Sunday, February 15, 2009

Good news! Good news!!


Well, we have known that I have been pregnant for about 4 weeks, what we did not know (although our kids tried to tell us) that we were having TWINS. Wow, still doesn't seem real, but we have the pictures to prove it.

When I found out I was pregnant I asked Andrew, do you want a little sister or brother? He replied, twins - a little sister and little brother. He then went on to explain that way we could get two cribs and put one in the boys room and one in the girls room. I explained that with twins you leave them in the same crib (they get use to being with each other after 9 months). Then he decided he would go for a boy. I asked him what we should call the baby if it was a boy or girl. He responded if it is a boy, Coltrane (one of his friends at school) and if it is a girl, MaggieMae. I reminded him that we already have a sister named MaggieMae. He said, "Yes, but I love her so much"(I guess that means that he needs two of her).

Several hours later I asked AnnaLisa "When mommy has a baby again, should I have a boy or a girl?" Her response, "I think you should have twins - a boy and a girl".

WHAT!?!?! Is what I though, but then I said what should we name them? She responded, "Rosie for a girl".

JJ said that he only wanted a brother and that we should name him Andrew.

When we had the ultrasound on Thursday to verify due date, we were really surprised. It was totally obvious on the picture, but it did not click until she told us that our kids were right (I had told her that our kids told us that we were having twins). Jeff and I just continued to say, "Wow" and spontaneously break out in laughing (that was me, not Jeff).

My parents happened to be visiting so when we got home we casually said, would you like to see the ultrasound? We showed it to my mom who looked at it, her eyes got big and then she said, "I am not sure what I am seeing". Jeff smiled and said, "yep, that is twins." We "skyped" Jeff's parents in the Ukraine on Saturday morning and told them. They were shocked and excited as well.

We are still in a whirlwind of thoughts and implications (We need a bigger car, bigger house, etc). I had great difficulty going to sleep Thursday night. I am hoping to hook up with someone who knows a bit more about twins and is real down to earth (because we all know how I am). Any takers? Sara?

Sunday, February 1, 2009

Dunkin' Donuts Mom!


Well, Friday night I told the boys that we would have scrambled eggs, sausage, and donuts (my mind told me there were still some frozen from last time). The boys were excited. When they got up they asked what was for breakfast and I reported Monkeys, Elephants, and Frog toes. They though that was fun. Good ole AnnaLisa replied, "Oh that is my favorite". I then reminded the kids that I had said, "Scrambled eggs, sausage, and ..." "Dunkin' Donuts" they replied.

AnnaLisa, JJ, and I left to go to the store (because the freezer was bare of any donuts).
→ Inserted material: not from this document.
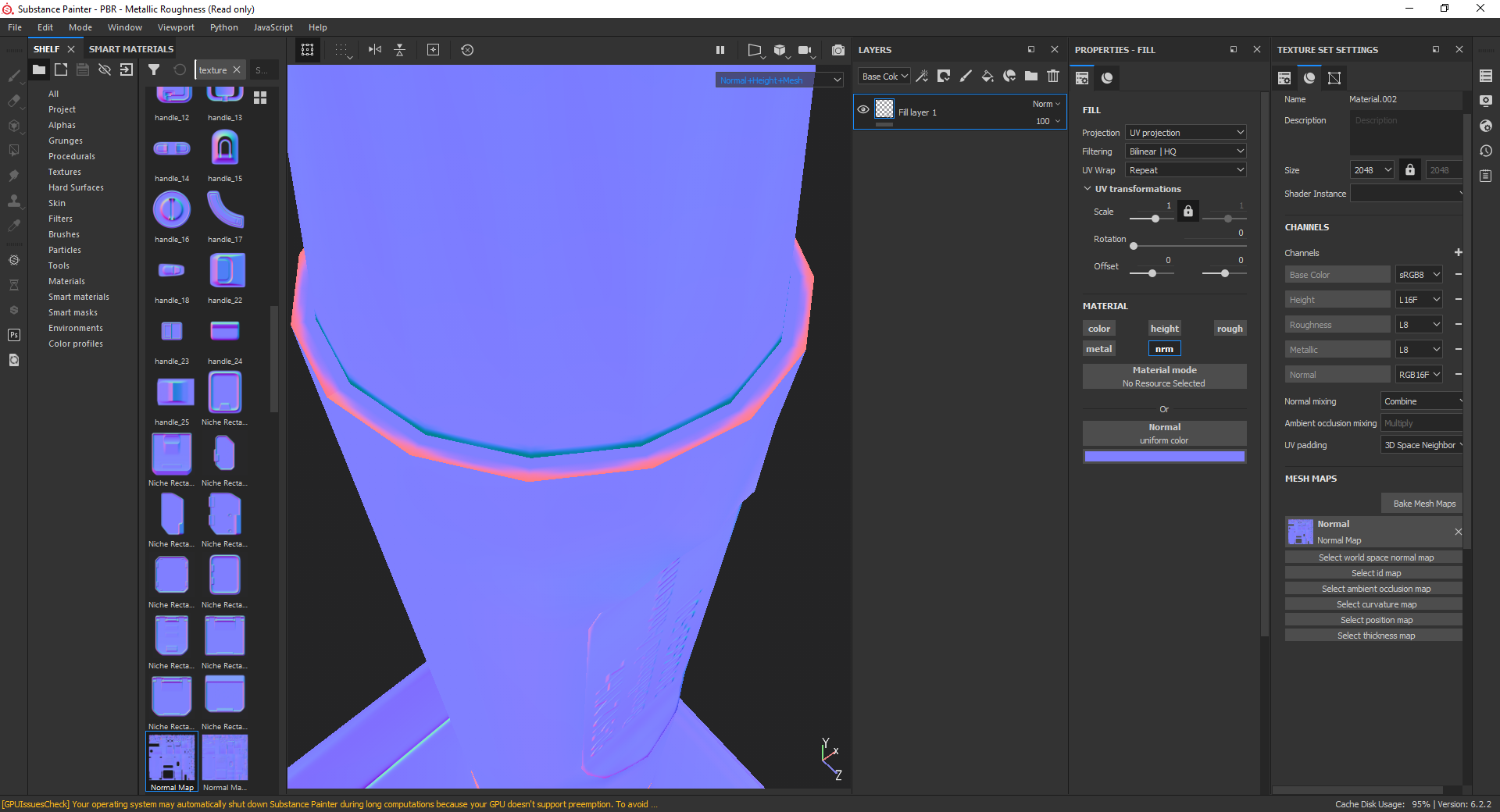Add a folder in the Layers panel
This screenshot has width=1500, height=812.
1031,77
We got there and found our favorites - Boston Cream, Chocolate Glazed, Blueberry, and Rainbow Sprinkles. We got back home and had a nice breakfast with the family. I mentioned something to the kids about donuts and Andrew corrected me, "they are Dunkin' Donuts, not donuts." Oh, my - how could I have made such a mistake?

And to my brothers who might be tempted by this post, just remember if you don't have a Dunkin' Donuts by where you live, move to GIlbert, we have two!
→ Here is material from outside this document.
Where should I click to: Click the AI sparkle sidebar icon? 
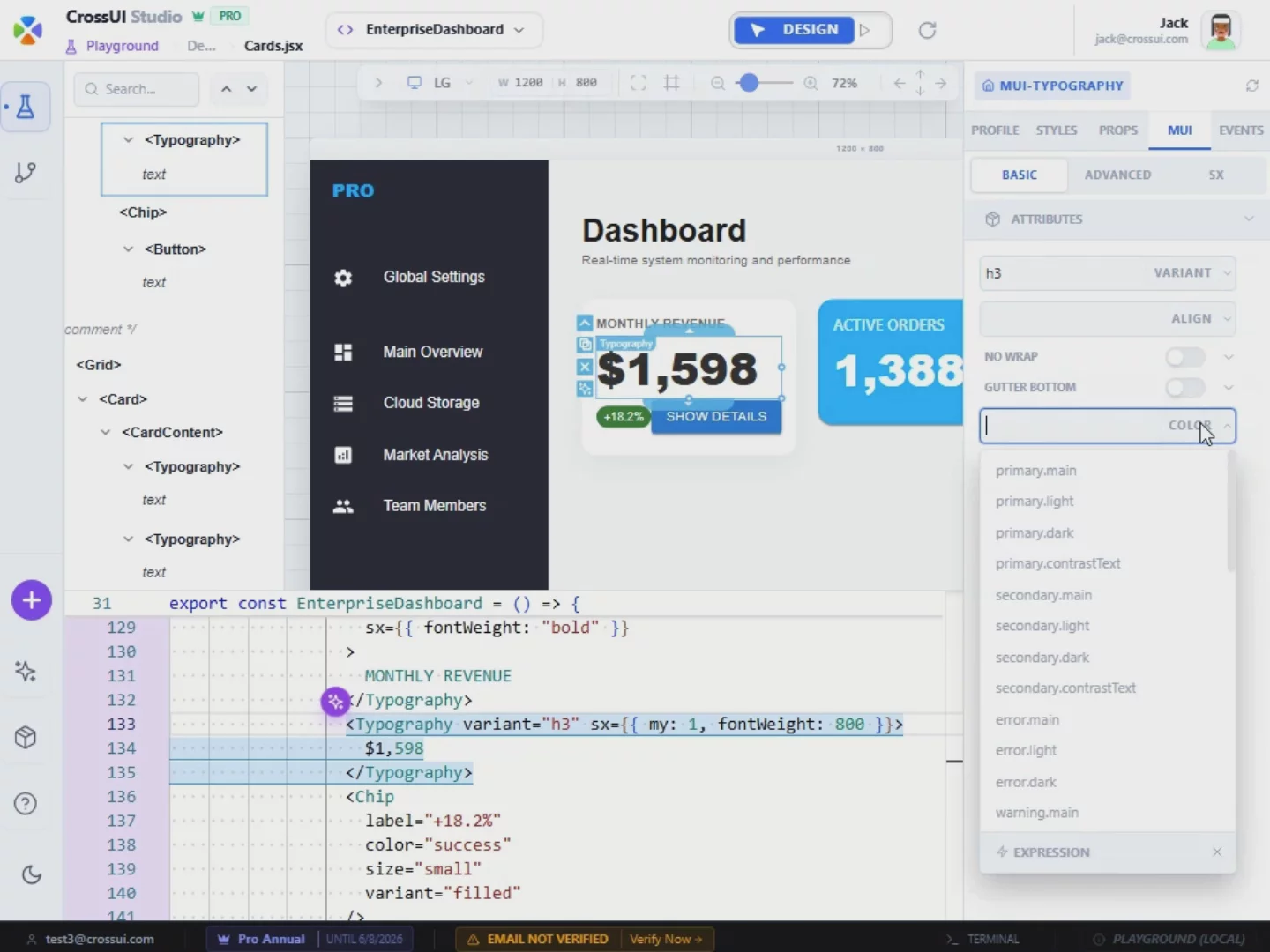click(26, 672)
For those who don't know our family history, we grew up back East and Dunkin' Donuts were very popular back there. It was something that my parents would spring for if we helped with the morning paper route (my mom's route had many, many customers think several hundred). Mom would offer a donut for us to get up at 3:30ish and go with her to help fold and deliver them. When I was in high school my Dad joined my mom on this effort and they had around 500 papers-not donuts).